There’s been a lot of discussion about this video over the past couple of weeks, and I have to admit that it’s been sitting rather uneasily with me. As a result, I’m here today to share some of my thoughts and I’m hoping that some of you may have reacted to this video in a similar light. Perhaps I’m also just looking for some connection points (be that in dialogue or otherwise) across this digital medium, as the creator of this video did when he published this spoken word film.
Let’s get something out of the way immediately – I actually think, from an artistic point of view, that the video is quite well done. It asks the viewer to critically think about their surroundings and take pause to understand if the digital forces in their life are negative. Where I want you to take a second look, however, is at the video’s tendency to generalize behaviors and strongly paint some perceived patterns in a negative light. Just keep this in the back of your mind as you watch (or re-watch):
When looking back at the 1950’s and 60’s, visual anthropologist often (half-satirically) refer to the Television as the device that replaced hearth culture in American society. Meaning, the TV became a glowing source of light that families gathered around every night, rather than the “fire” (stove, oven, etc.) they would have formerly gathered around to eat a meal together. It’s a cute anecdote, and there’s obviously a bit of surface truth to it, but anthropologists generally use this as a starting illustration to then go into further detail about the ways in which the television shaped American culture. The danger in taking this analogy too far, however, is that the idealized scenarios it creates are usually pretty far from the shades of reality that manifested in various households every night.

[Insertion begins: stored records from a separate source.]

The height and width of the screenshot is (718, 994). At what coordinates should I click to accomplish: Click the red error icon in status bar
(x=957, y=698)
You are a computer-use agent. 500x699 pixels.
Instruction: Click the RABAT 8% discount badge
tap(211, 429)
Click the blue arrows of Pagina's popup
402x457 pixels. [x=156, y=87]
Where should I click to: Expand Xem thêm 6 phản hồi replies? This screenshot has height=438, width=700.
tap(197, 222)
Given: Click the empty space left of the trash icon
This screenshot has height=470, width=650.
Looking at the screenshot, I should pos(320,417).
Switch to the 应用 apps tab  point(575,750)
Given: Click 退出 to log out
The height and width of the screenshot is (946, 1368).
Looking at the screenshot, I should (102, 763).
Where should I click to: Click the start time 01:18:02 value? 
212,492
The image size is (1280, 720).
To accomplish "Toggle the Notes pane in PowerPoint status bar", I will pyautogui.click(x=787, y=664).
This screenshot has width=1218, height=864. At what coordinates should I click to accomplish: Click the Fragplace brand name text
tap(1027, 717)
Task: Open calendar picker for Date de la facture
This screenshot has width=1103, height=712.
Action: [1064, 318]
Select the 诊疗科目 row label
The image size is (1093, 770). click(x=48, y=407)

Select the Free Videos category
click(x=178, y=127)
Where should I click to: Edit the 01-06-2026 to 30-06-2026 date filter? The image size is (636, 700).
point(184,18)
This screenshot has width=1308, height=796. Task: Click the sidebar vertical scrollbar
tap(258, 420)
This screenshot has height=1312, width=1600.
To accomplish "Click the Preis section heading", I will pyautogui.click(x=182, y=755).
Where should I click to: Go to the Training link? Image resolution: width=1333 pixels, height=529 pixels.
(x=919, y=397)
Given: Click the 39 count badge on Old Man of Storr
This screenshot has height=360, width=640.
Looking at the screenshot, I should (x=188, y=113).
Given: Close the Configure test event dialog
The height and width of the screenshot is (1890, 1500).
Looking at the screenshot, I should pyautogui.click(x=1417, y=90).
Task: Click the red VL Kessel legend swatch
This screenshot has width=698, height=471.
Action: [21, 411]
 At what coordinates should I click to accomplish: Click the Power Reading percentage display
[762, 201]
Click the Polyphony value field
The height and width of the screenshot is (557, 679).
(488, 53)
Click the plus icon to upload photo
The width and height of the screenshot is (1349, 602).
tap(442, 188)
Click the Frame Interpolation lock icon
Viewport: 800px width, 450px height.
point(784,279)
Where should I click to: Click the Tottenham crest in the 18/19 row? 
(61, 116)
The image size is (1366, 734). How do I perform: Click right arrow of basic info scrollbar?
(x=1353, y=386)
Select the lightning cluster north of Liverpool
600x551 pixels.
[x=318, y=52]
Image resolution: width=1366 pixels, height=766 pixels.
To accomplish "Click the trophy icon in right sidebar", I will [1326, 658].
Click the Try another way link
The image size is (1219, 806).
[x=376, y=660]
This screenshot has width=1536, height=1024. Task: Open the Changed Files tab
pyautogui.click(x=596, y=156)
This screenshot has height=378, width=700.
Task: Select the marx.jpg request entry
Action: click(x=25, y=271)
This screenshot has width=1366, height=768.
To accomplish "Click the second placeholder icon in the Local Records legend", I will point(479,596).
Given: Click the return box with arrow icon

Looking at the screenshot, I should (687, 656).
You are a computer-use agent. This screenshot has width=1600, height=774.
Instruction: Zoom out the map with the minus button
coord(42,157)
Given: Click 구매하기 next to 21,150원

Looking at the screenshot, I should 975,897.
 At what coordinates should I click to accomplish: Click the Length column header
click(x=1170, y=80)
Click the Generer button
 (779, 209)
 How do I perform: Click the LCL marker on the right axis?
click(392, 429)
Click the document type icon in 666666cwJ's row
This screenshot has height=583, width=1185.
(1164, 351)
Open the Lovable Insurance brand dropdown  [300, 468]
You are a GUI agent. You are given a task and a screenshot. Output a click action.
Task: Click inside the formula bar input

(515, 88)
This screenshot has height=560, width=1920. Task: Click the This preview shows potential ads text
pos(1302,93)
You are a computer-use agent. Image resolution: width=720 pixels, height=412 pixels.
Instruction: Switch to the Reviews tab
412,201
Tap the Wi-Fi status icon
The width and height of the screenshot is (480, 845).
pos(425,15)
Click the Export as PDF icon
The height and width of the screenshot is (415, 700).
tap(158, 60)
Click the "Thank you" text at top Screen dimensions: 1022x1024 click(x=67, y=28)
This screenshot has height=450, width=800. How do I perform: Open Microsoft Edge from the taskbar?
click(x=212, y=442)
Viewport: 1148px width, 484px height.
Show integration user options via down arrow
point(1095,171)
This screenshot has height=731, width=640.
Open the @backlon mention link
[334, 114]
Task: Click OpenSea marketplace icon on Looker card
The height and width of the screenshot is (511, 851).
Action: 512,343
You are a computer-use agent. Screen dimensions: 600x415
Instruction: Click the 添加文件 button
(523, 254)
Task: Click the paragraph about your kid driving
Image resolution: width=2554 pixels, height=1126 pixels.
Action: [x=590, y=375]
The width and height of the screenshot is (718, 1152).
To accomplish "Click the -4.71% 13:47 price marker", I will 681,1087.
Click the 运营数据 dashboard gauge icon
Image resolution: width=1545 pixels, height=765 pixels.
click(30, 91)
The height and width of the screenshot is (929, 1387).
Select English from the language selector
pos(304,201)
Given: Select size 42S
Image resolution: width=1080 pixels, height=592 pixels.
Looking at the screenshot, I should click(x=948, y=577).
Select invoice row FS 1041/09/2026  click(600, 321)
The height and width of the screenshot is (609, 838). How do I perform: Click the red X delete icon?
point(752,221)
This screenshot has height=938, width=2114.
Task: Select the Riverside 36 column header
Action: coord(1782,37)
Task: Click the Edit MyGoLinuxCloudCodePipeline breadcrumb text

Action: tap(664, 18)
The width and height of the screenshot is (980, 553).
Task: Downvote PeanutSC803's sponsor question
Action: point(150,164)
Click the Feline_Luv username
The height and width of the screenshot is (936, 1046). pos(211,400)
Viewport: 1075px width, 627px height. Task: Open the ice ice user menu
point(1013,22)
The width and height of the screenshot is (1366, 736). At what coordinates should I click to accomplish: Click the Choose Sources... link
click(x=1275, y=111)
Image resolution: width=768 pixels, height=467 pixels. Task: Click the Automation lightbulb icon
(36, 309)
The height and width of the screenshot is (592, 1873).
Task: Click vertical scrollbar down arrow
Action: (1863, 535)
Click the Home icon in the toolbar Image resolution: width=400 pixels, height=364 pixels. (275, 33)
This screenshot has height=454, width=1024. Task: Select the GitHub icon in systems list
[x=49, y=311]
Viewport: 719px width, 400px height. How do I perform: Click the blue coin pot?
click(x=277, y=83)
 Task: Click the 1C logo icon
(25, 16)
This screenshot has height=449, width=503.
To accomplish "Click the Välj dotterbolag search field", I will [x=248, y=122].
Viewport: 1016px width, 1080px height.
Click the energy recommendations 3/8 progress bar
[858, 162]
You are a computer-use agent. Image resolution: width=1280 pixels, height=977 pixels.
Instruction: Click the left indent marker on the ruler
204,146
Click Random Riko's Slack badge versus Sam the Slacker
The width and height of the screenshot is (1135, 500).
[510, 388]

Many families likely gathered around the television every night for some period of time, but their reality was shaped by other behaviors such as eating dinner together beforehand, a parent going off to work third shift in a factory, a teenager leaving right when the family sat down, etc. If you asked a family about what they did each night, they may have told you that they had dinner together as a family and then watched Television, because that was expected behavior in society at the time. Anthropologists refer to this distinction as Ideal vs. Real Culture. Ideal Culture consists of what people say they’re doing or should be doing, whereas Real Culture comes from observation of their actual behaviors. Hopefully it surprises no one that the Ideal is usually pretty removed from the Real Culture in a person’s life.
By the end of the 1960’s, some began painting television in a negative light. The phrase “Don’t let that TV rot your brain” became more commonplace as fear-mongering media, books and activists warned parents of America that the television would corrupt their children. Even today, the American Academy of Pediatrics recommends that children should only watch “1 – 2 hours of quality programming per day.” Since so many of us readily opt to heavily use digital devices for most of our waking hours, how can we not question this claim? It directly conflicts with our regular behaviors and likely many of our personal values, so why don’t we instead try to understand how and why television shapes a child’s life among all the other factors. What aspects of the television they watch can be positive, negative or neutral?
So, what am I getting at, anyways?
I mean to say here that I think it’s time for us to take a step back and to be objective. There is value in trying to understand how our behaviors, interactions and culture are changing; certainly before we jump to conclusions or give over to fear-mongering. Change can be scary – and many of us are comfortable in situations in which we understand all the variables – but if we don’t take the time to objectively understand how we are changing given all the technology available to us, then we’ll never truly understand who we are and what all the positive, negative and neutral factors are that shape our daily lives.
I’m not saying that some of the claims in the video aren’t realistic – there are probably some people out there that interact far more in the digital world than they do in the physical one, and that may be affecting them negatively. But again, we don’t know anything about the rest of their lives. We don’t know the many choices they make or the circumstances that drive them to live more digitally.
The video asks us: Do you still take trips with your friends? Do you edit all your posts to show only your best side? Do you feel lonely when you’re staring into your monitor at night? Do you feel like you are productive? When you’re at a coffee shop, do you stare at your phone instead of making conversation with the staff? I think it’s more important to ask: Do we enjoy the choices we make in our own lives? Do we wish we were making different choices throughout our day?
The last statement made in this video, “idiots; smart phones and dumb people,” is the one that sparked me to write this editorial. The internet has facilitated transfer of more information than any other media available to us in the past. The sheer potential to share, exchange and learn is limitless, yet here is someone telling us, in matter-of-fact, that all this technology is making us “idiots.”
We should be very careful not to let ourselves replace observations and critical self-reflection with artistically worded warnings.
If this video has sparked something inside you, I suggest the following. Keep a journal for 2 weeks – in one, monitor your daily behaviors alongside your regular use of digital devices (or, if you want to be a bit more objective, monitor a close friend’s or partner’s behavior). In the second, try a week “looking up” and see how your behaviors differ. What’s important for you to reflect upon is whether, for you, either scenario has taught you something about the way you live. If you feel happy and fulfilled with the way you utilize digital devices in your life, then why do you need to “look up” as this video suggests?